- Tariq Rauf is an expert trainer for the UNITAR’s Nuclear Disarmament and Non-Proliferation Training Programme.
- He is the former Head of Nuclear Verification and Security Policy Coordination at the International Atomic Energy Agency (IAEA) with years of experience in nuclear disarmament, non-proliferation, and arms control.
- The UNITAR nuclear disarmament training brings diplomats to Hiroshima, where they can stand at ground zero and see the bare memorial dome.
- Tariq believes the UNITAR programme fills a critical gap for developing countries in Asia, building their capacity to help build a safer world.
16 August 2023, Hiroshima, Japan - Tariq Rauf, former Head of Nuclear Verification and Security Policy Coordination at the International Atomic Energy Agency, trains diplomats from Asian countries to negotiate effectively for nuclear disarmament and non-proliferation. Since 2015, he has been a key resource person for UNITAR Hiroshima’s Nuclear Disarmament and Non-Proliferation Training Programme.
Tariq has a wealth of experience and a deep commitment to nuclear disarmament, non-proliferation and arms control. At the IAEA, he took part in developing mechanisms to ensure compliance with international nuclear safeguards and verification agreements. He also handled inspections, verification activities, and reporting on the nuclear programmes of various countries.
Missing: The human face of nuclear destruction
Tariq finds that discussions around nuclear weapons ignore the humanitarian implications of nuclear warfare.
Unfortunately, our discussions at the diplomatic and academic levels on nuclear weapons issues have become very abstract and ignore the real humanitarian and environmmental consequences and risks of nuclear weapons. We talk about these issues [as if] there were no consequences to producing and possessing nuclear weapons. –Tariq Rauf, former Head of Nuclear Verification and Security Policy Coordination at the International Atomic Energy Agency
But those implications are at the heart of why a world without nuclear weapons is essential. This is where Tariq sees the particular value of the UNITAR Hiroshima NDNP programme, which brings diplomats to Hiroshima.

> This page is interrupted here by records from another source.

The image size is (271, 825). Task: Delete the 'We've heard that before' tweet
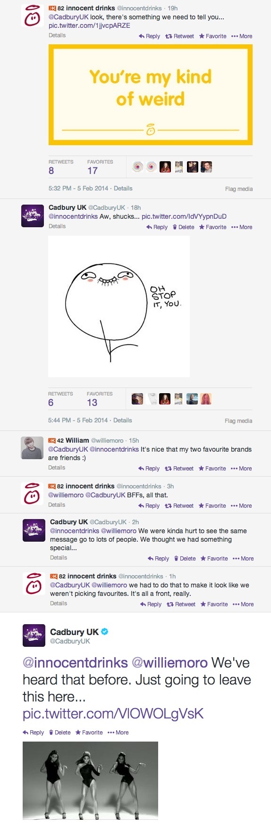(59, 733)
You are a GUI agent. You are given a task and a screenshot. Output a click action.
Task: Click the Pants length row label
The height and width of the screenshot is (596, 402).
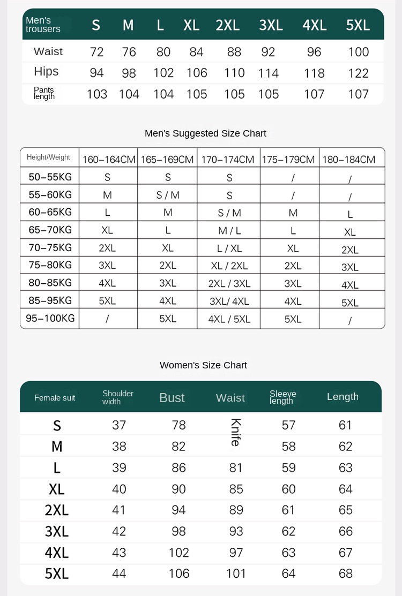click(44, 93)
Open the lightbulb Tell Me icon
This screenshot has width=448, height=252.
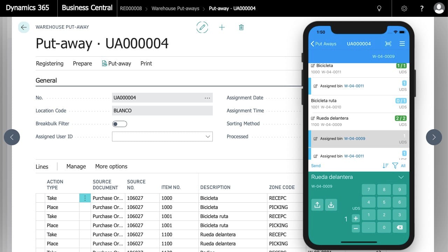pyautogui.click(x=379, y=8)
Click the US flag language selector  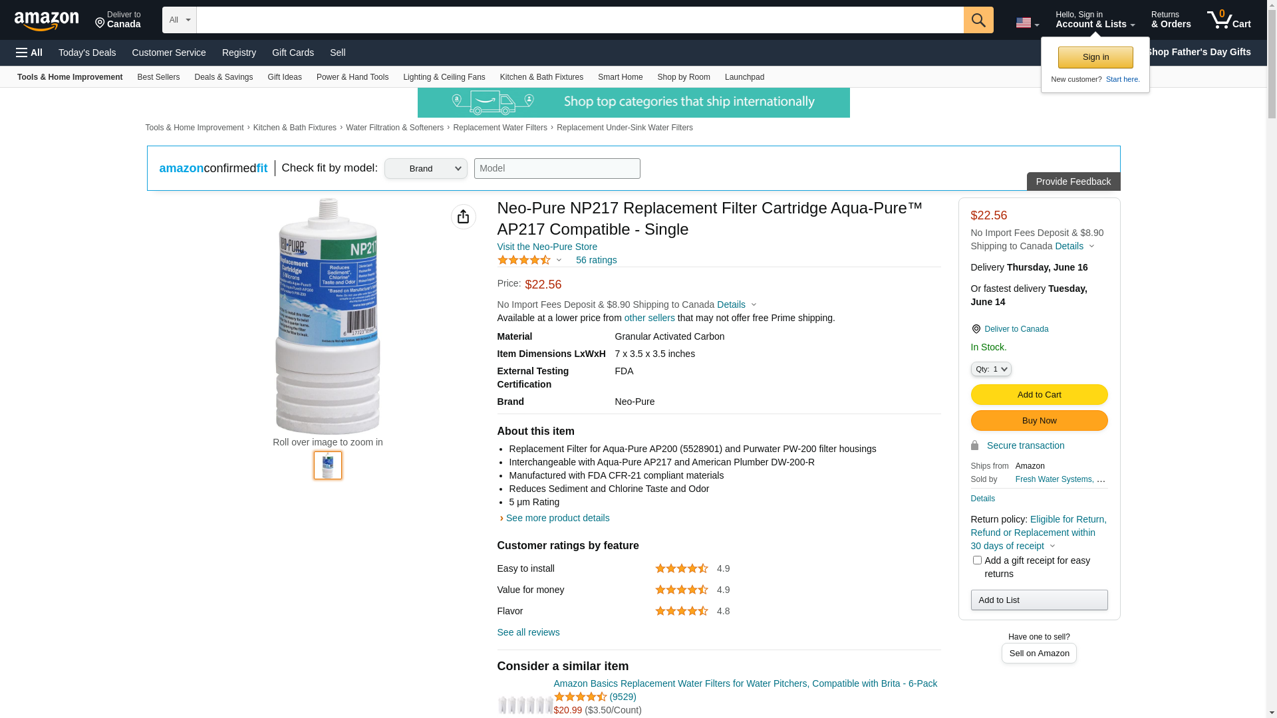point(1027,23)
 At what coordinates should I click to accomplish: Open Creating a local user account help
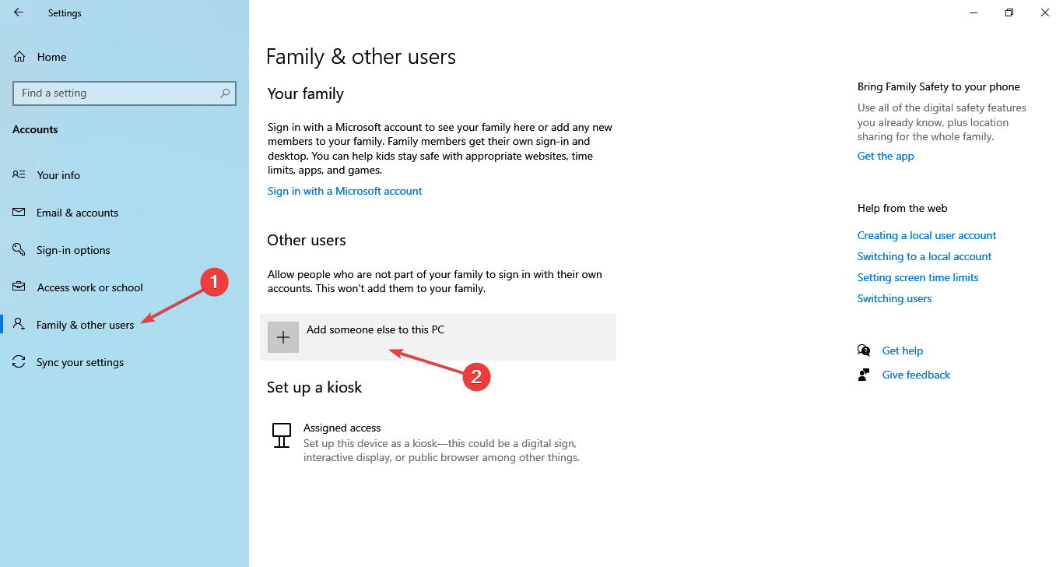click(927, 235)
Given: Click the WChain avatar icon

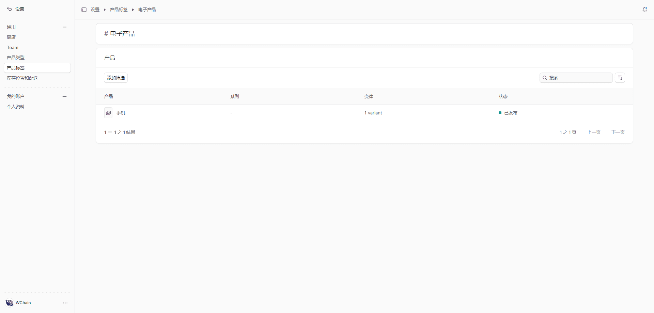Looking at the screenshot, I should 10,303.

In Hiroshima, not only do the diplomats learn the theoretical and practical components of nuclear disarmament; they experience standing at ground zero and seeing the bent steel rafters of the memorial dome. They meet the survivors, hibakusha, and hear first-hand about the catastrophic consequences of the detonation of a single nuclear weapon on a populated area.
Tariq believes the UNITAR programme is invaluable because it reinforces the diplomats’ commitment to nuclear disarmament and non-proliferation while letting them practice their negotiation skills to act on their commitment.

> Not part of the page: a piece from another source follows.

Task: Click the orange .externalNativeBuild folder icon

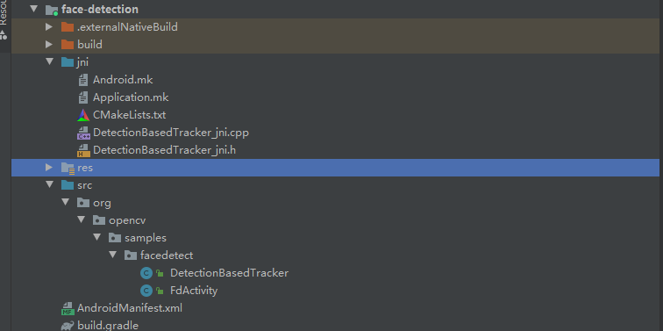Action: (x=68, y=27)
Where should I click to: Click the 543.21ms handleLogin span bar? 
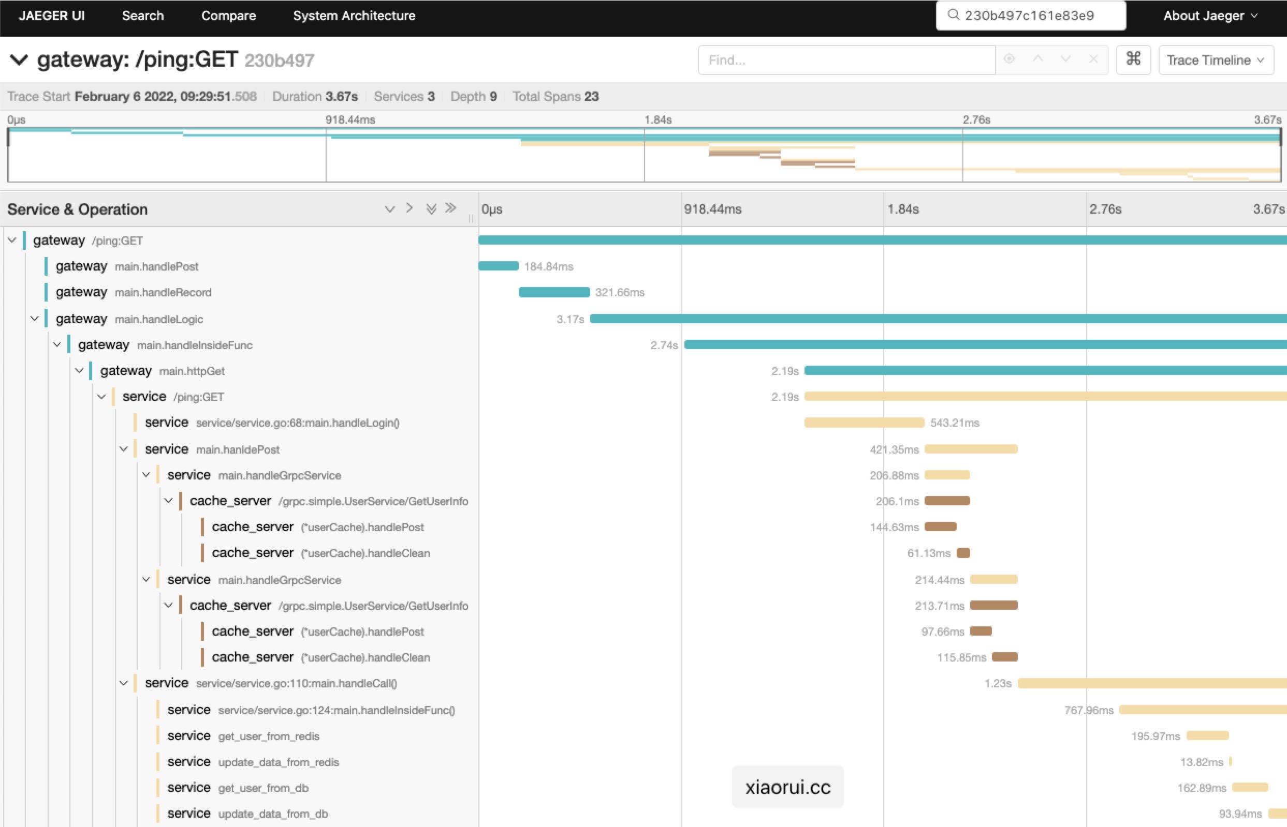(864, 423)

Not all countries have sufficient resources and information about nuclear issues. Tariq sees UNITAR as filling a critical gap for those countries, providing important capacity-building to help build a safer world.
It is particularly gratifying to see diplomats who have attended the UNITAR NDNP programmes play an active role in the proceedings and negotiations at nuclear Non-Proliferation Treaty and UN General Assembly First Committee (nuclear disarmament) conferences and meetings; including at the recent NPT meetings in Vienna from 24 July to 11 August 2023. – Tariq Rauf, UNITAR expert trainer
The United Nations Institute for Training and Research (UNITAR) is a dedicated training arm of the United Nations. In 2021, UNITAR trained 370,139 learners around the world to support their actions for a better future. In addition to our headquarters in Geneva, we have offices in Hiroshima, New York, Bonn and various networks around the world.

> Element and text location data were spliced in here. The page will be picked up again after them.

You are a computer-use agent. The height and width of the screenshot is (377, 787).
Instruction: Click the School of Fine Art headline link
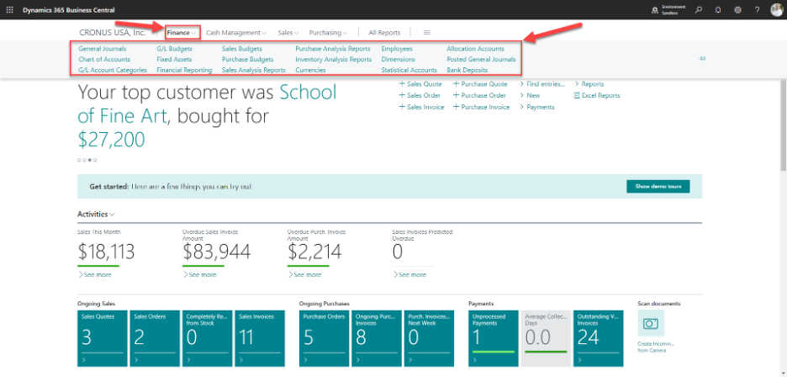(x=308, y=93)
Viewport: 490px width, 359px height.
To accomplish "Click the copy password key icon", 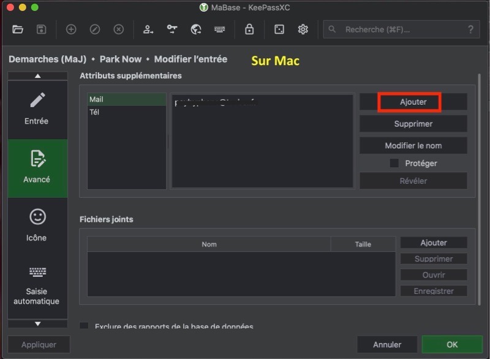I will coord(172,29).
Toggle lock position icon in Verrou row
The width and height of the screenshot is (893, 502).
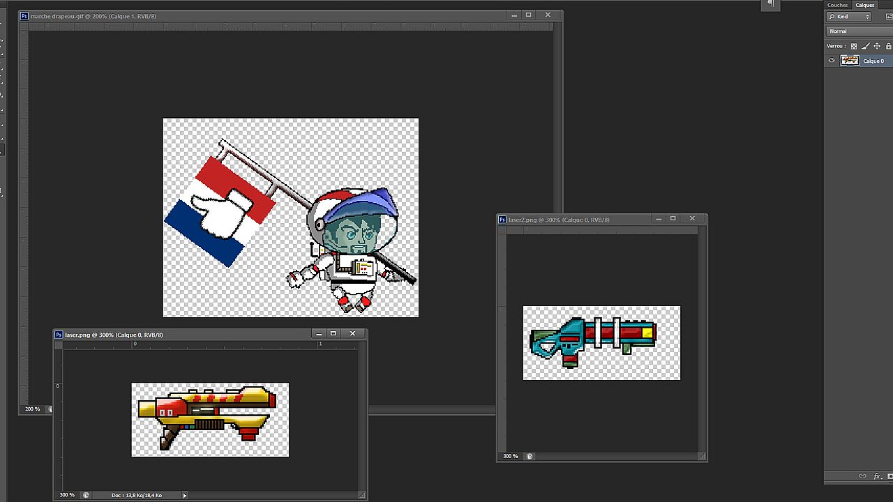click(877, 46)
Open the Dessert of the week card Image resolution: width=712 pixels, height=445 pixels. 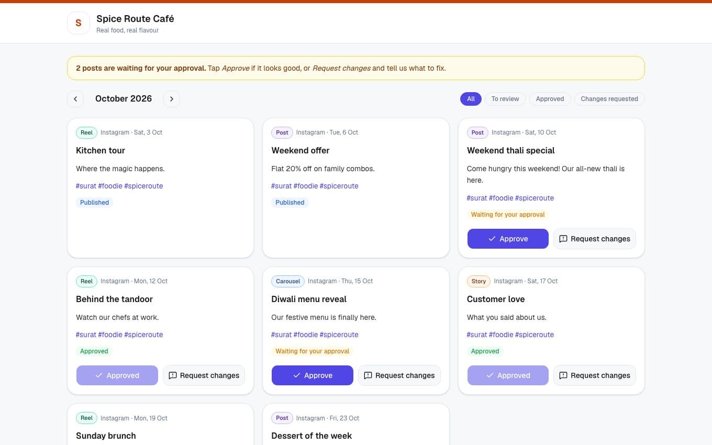(356, 425)
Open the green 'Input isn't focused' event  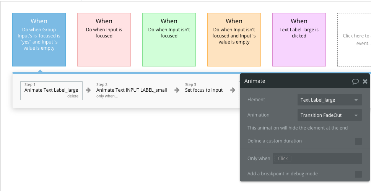point(169,40)
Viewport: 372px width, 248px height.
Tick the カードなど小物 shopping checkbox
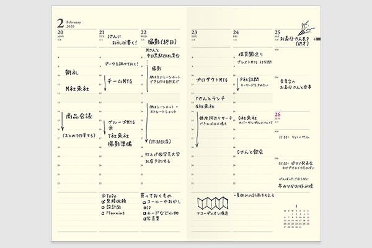tap(144, 213)
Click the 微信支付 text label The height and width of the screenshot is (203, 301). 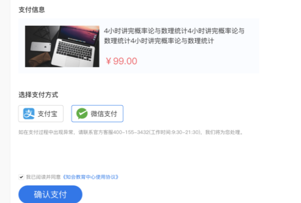pos(104,114)
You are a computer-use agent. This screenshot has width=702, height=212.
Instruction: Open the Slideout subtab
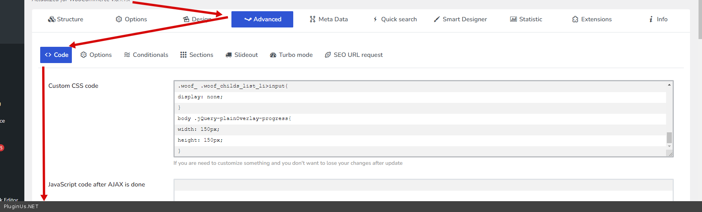click(x=241, y=55)
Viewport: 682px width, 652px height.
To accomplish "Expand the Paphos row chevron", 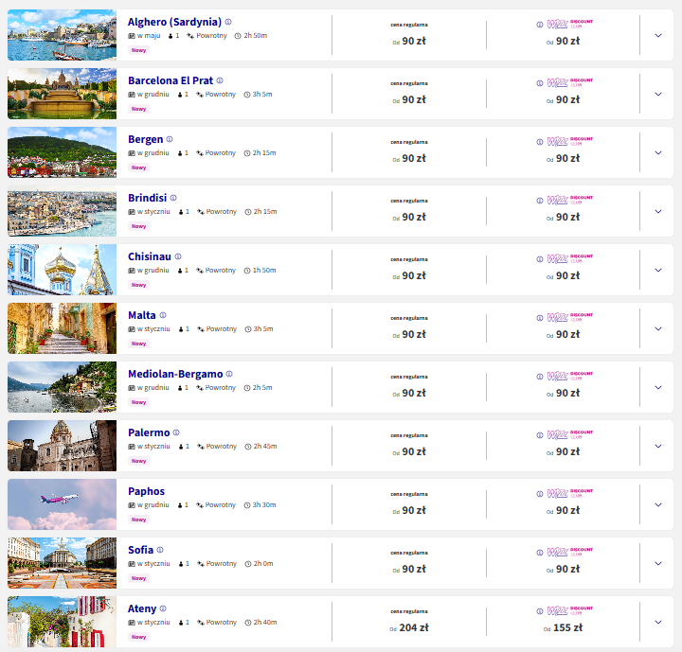I will click(658, 504).
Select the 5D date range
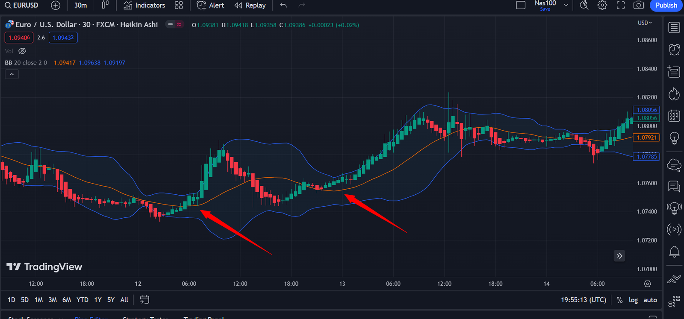The height and width of the screenshot is (319, 684). click(x=25, y=300)
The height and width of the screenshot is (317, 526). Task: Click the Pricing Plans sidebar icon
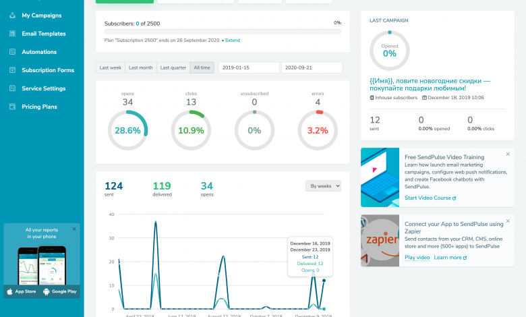click(12, 107)
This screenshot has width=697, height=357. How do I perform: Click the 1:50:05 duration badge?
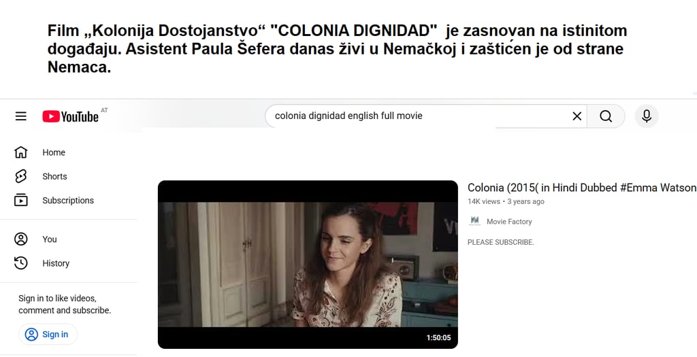coord(438,338)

One of the eight divisions of UNITAR, the Division for Prosperity, based in the Hiroshima Office and Geneva Headquarters, seeks to shape an inclusive, sustainable and prosperous world. World-class learning and knowledge-sharing services on entrepreneurship, leadership, finance and trade, digital technologies, and nuclear disarmament and non-proliferation are offered. We empower individuals from developing countries – especially women and young people – to address inequalities. Our alumni are making a difference in least-developed countries, countries emerging from conflict, and small-island developing states.